I did my calculations with infinite numerical precision. This can be done by keeping all numerical quantities as rational numbers (fractions), not floating point numbers. In that case there is only one solution which satisfies the relevant laws (KCL, KVL, Ohm's law).

Yes what happened in my case was i was looking at the wrong schematic again. This caused the sense terminals for the dependent voltage source to be swapped, which of course changes everything.

Just one question now:
Did you get whole number solutions?

 

I did it here.
https://forum.allaboutcircuits.com/threads/how-to-solve-the-next-circuit.184688/page-2#post-1705777

I believe it's correct as my calculation and simulation matches. Just wonder why people got many different results which is almost 42 when Vx is swapped.

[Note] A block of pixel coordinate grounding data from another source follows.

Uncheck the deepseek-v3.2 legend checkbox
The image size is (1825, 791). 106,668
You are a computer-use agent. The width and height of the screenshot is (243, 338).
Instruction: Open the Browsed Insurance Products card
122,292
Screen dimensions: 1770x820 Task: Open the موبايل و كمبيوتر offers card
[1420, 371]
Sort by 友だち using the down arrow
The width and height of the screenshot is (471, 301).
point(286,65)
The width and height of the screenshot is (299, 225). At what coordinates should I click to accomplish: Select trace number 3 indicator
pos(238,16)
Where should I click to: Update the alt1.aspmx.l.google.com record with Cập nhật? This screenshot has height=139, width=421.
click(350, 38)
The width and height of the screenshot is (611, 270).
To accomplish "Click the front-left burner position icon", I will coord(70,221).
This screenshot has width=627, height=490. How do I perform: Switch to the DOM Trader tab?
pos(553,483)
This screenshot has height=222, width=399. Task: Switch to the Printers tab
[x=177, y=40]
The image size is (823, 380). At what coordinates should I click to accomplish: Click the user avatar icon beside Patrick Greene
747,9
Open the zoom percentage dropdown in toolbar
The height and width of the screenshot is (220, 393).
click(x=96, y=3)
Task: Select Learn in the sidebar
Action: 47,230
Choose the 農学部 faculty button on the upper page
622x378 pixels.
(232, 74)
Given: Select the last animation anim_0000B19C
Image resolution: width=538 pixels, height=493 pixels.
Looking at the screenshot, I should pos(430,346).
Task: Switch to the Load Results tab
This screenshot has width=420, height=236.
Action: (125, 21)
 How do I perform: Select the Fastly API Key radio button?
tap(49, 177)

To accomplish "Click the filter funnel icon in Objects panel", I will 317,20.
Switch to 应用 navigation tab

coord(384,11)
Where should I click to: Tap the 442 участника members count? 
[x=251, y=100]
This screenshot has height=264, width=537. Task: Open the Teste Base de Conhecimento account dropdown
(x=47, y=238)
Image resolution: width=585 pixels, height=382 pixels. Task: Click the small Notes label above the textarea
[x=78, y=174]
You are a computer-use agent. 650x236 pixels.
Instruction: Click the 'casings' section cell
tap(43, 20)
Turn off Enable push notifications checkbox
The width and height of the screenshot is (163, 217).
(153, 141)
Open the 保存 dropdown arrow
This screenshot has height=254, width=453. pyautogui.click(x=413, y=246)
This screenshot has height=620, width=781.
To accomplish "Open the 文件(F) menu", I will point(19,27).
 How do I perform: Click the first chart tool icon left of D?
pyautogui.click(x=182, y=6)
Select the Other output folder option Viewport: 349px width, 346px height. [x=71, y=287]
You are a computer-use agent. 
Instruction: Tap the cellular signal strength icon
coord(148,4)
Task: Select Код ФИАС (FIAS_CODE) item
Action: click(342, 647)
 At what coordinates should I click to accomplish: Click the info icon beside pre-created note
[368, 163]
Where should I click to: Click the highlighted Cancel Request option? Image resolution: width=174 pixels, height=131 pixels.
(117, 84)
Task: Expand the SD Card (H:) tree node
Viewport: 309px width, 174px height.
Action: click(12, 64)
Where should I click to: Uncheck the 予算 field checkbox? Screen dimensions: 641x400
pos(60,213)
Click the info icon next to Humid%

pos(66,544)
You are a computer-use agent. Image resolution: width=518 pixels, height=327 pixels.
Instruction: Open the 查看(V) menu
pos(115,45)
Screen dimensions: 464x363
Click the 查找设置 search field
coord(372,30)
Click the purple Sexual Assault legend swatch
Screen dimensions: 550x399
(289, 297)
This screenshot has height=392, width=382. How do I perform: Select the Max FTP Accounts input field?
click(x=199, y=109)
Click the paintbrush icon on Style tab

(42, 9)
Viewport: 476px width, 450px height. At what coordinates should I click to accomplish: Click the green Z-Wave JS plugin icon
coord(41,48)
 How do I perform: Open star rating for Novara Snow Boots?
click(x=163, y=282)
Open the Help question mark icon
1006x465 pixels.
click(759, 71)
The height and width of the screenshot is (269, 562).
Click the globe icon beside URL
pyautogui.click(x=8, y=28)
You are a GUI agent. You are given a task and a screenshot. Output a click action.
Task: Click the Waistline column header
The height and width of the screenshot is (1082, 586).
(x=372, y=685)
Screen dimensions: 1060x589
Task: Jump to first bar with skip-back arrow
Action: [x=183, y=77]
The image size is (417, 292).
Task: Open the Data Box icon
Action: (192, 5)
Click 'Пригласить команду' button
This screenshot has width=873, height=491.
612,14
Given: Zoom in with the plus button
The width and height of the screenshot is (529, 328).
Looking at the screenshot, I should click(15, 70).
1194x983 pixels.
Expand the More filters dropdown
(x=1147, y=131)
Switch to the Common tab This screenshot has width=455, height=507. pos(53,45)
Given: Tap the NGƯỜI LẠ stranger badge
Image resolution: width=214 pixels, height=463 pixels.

Ok well either that cant be right or there are at least two solutions to this circuit.

Just one question:
Did you get whole number solutions for all the nodes?
Oh i checked your link and you seem to have the same solutions set that i have. What changed?
Are you now saying that 42 was with the wrong circuit? That's ok, just wondering now.

 

Here is the solution set in symbolic terms however i wont say which nodes are which just yet but i have a feeling the TS left. Also, note i left out part of the circuit you know what part that was.
E3 is the 40 volt constant voltage source.

v1=(R2*(I1*R1*R4*R5+E1*R4*R5+I1*R1*R3*R5+E1*R3*R5+I1*R1*R3*R4+E1*R3*R4-E3*R1*R3))/(R2*R4*R5+R1*R4*R5+R2*R3*R5+R1*R3*R5-3*R1*R2*R5+R2*R3*R4+R1*R3*R4+R1*R2*R3)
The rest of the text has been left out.